Source excerpt:
━━━━━━━━━━

Bugged code in website

Hi all,
I’ve found a bug in the code published on http://http.developer.nvidia.com/GPUGems3/gpugems3_ch39.html.

The example Example 39-1(Naive Scan Algorithm), at row 16 should be

temp[pout*n+thid] = temp[pin*n+thid]+temp[pin*n+thid - offset];

, because otherwise it would get the partial sum of two iterations before…same on the relative pdf (Parallel Prefix Sum
(Scan) with CUDA).

In addition,I think that at row 14 it would be better to write

pin = 1 - pin;

It’s more clear,in addition is avoided an execution dependency with previous line.

According to the pseudo code of this double buffered scan:
1: for d = 1 to log2 n do
2: for all k in parallel do
3: if k >= 2^d then
4: x[out][k] = x[in][k – 2 d-1] + x[in][k]
5: else
6: x[out][k] = x[in][k]

Based on line 4, the bug indeed existed as your described above.

Thanks for your positive reply…Can someone tell me how to report this bug?in order to avoid headaches to guys who want to implement prefix sum

That document (a published chapter as part of a published book) is unlikely to be changed.

Anyone who wants to implement a prefix sum can do so based on the material in that chapter but should not do so blindly without testing it (which is true for any other provided code, as well.)

If you’re interested in a fast high performance prefix sum, you’re advised to use thrust or cub anyway, not the material there, which is incomplete and provided for learning purposes. (For example, it only works within a threadblock, as written, not device-wide).

━━━━━━━━━━

Supplied material:

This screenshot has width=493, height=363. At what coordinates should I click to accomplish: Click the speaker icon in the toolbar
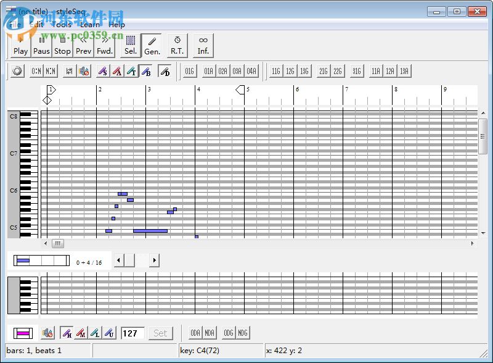click(84, 71)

━━━━━━━━━━

Complete the following:
#1 Answer these about the scan bug thread above:
(a) At which row of Example 39-1 does the first poster place the bug?
(b) What line does the first poster suggest writing at row 14?
(c) Which two options are advised for a fast high-performance prefix sum?
#2 Reproduce the scan bug thread word for word from "pin = 1 - pin;" to "your described above.".

Final answers:
#1
(a) Row 16
(b) pin = 1 - pin;
(c) Thrust or cub

#2
pin = 1 - pin;

It’s more clear,in addition is avoided an execution dependency with previous line.

According to the pseudo code of this double buffered scan:
1: for d = 1 to log2 n do
2: for all k in parallel do
3: if k >= 2^d then
4: x[out][k] = x[in][k – 2 d-1] + x[in][k]
5: else
6: x[out][k] = x[in][k]

Based on line 4, the bug indeed existed as your described above.